Like I said, laying in one of those otters or similar boats will be a wet proposition and you might as well just sit on a bucket in your spread. My two cents....


----------



## GVSUKUSH (Mar 9, 2004)

just ducky said:


> GVSUKUSH-
> Since I know for a fact that you're talking about areas that I often hunt up along the west side of the bay  , I have a bit of advice. Hunting directly out of any of those boats similar to the otter will be tough out there in the big water, but not because it's dangerous in that shallow water, but because you're gonna get soaked. Trust me, over the years we've tried a lot of different combinations, including a friend's otter, and even small waves will break over a boat like that and you'll be getting soaked. My opinion...hunting directly out of those things only works well in completely flat water, or areas secluded from the wind, like in a managed area corn strip. You'd be better off out on the bay just sitting on a bucket or T-seat right in the middle of your deke spread. Some guys put a few oversized Goose floaters in their spread, then sit on a T-seat by the geese to break their silouette up. We often use canoes up there for a couple of reasons...they go in some real shallow areas, and the ones we have carry a lot of gear. But we don't hunt directly out of the canoes...we just use them as "barges" for us and our gear. We've made some small portable blinds out of fencing and pvc pipe, and covered with fast-grass or natural materials. Then we go out into these open areas, set up our blinds and dekes, or sit on T-seats, then take the canoe a 1/2 mile off or so and anchor it. This works pretty well. Especially for the divers. Plus a canoe is real versatile, and can be used for a lot of things...an otter can't.
> 
> Like I said, laying in one of those otters or similar boats will be a wet proposition and you might as well just sit on a bucket in your spread. My two cents....
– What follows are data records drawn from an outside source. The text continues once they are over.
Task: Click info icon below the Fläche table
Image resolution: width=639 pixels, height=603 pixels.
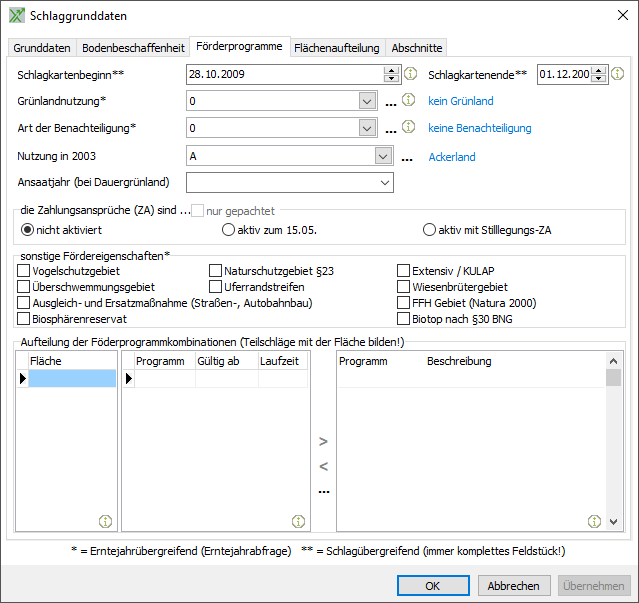Action: point(105,521)
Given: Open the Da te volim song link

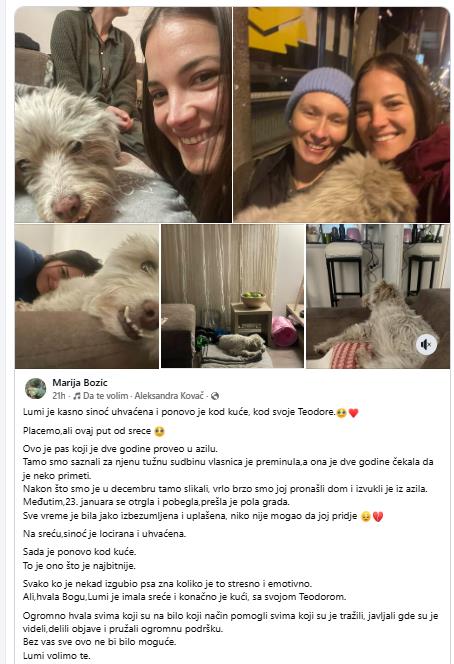Looking at the screenshot, I should coord(105,396).
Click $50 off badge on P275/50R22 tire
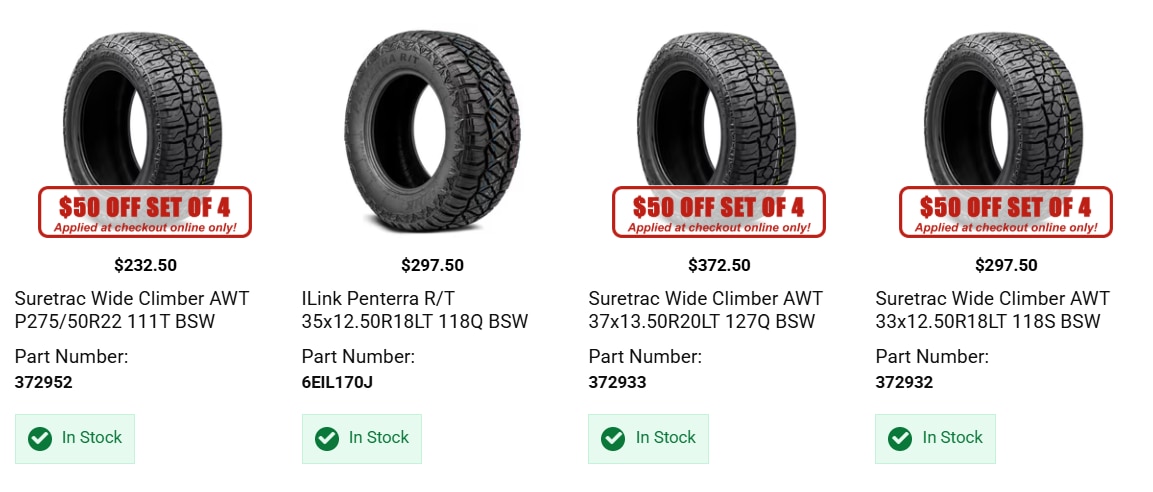1153x492 pixels. [145, 212]
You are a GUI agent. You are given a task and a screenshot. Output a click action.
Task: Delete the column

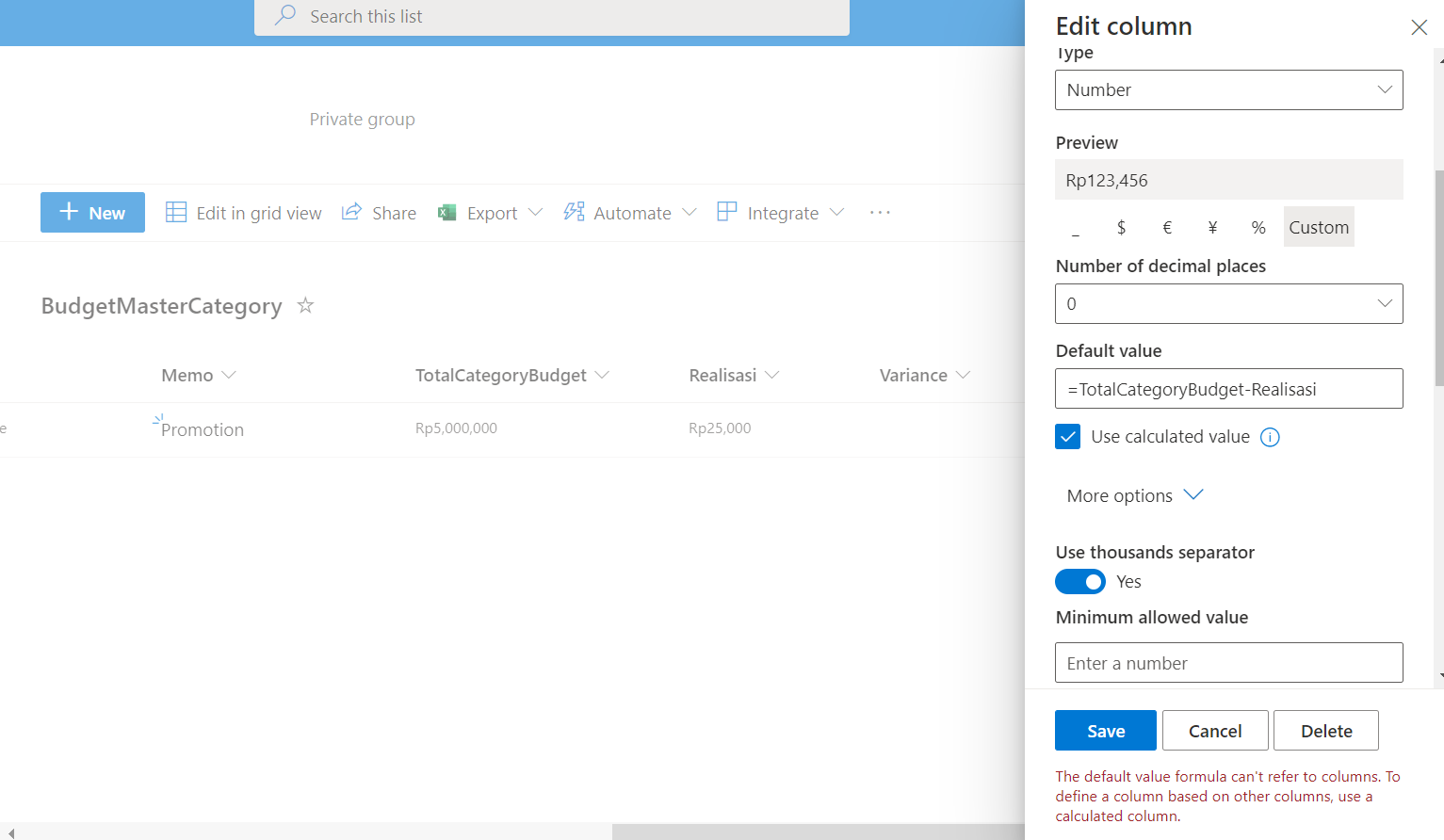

I know what your saying. The spot I hunt on the bay, i'd only need a boat when the wind is negligable anyway, when the winds blowing I don't have problems getting shooting near shore. I have my dads Radison canoe that I can use as a "barge" but I'd rather have something a little smaller and more versitle for hunting rivers and ponds around Grand Rapids. If I get a layout, I may use it as a barge and do just as you said, anchor it away from my spread and get a seat or bucket, but some of the videos and pictures I've seen shows them in a good chop, so maybe it was the specific model that you hunted out of when you were soaked?


----------



## GVSUKUSH (Mar 9, 2004)

Good link with comparisons of the different boats.

http://www.duckboats.net/specs/marsh.html


----------



## just ducky (Aug 23, 2002)

GVSUKUSH said:


> ...so maybe it was the specific model that you hunted out of when you were soaked?


Could be, and it wasn't like one big wave got me, but a little at a time. Every little 1.5 ft. wave that came along kicked a little spray up, and the wind threw it right on me, so in about a half hour I slowly got soaked. But then again, I did shoot some birds that day, so I guess if you don't mind getting wet, go for it. Guess I got spoiled the few times I've hunted from a real layout boat, where the wind skirt knocks the waves back and you stay pretty dry. The otter has its uses, but it ain't no true layout boat....


----------



## GVSUKUSH (Mar 9, 2004)

just ducky said:


> Guess I got spoiled the few times I've hunted from a real layout boat, where the wind skirt knocks the waves back and you stay pretty dry. The otter has its uses, but it ain't no true layout boat....


I guess I'm trying to find something that toes the line between true layout and "puddle" boat.


----------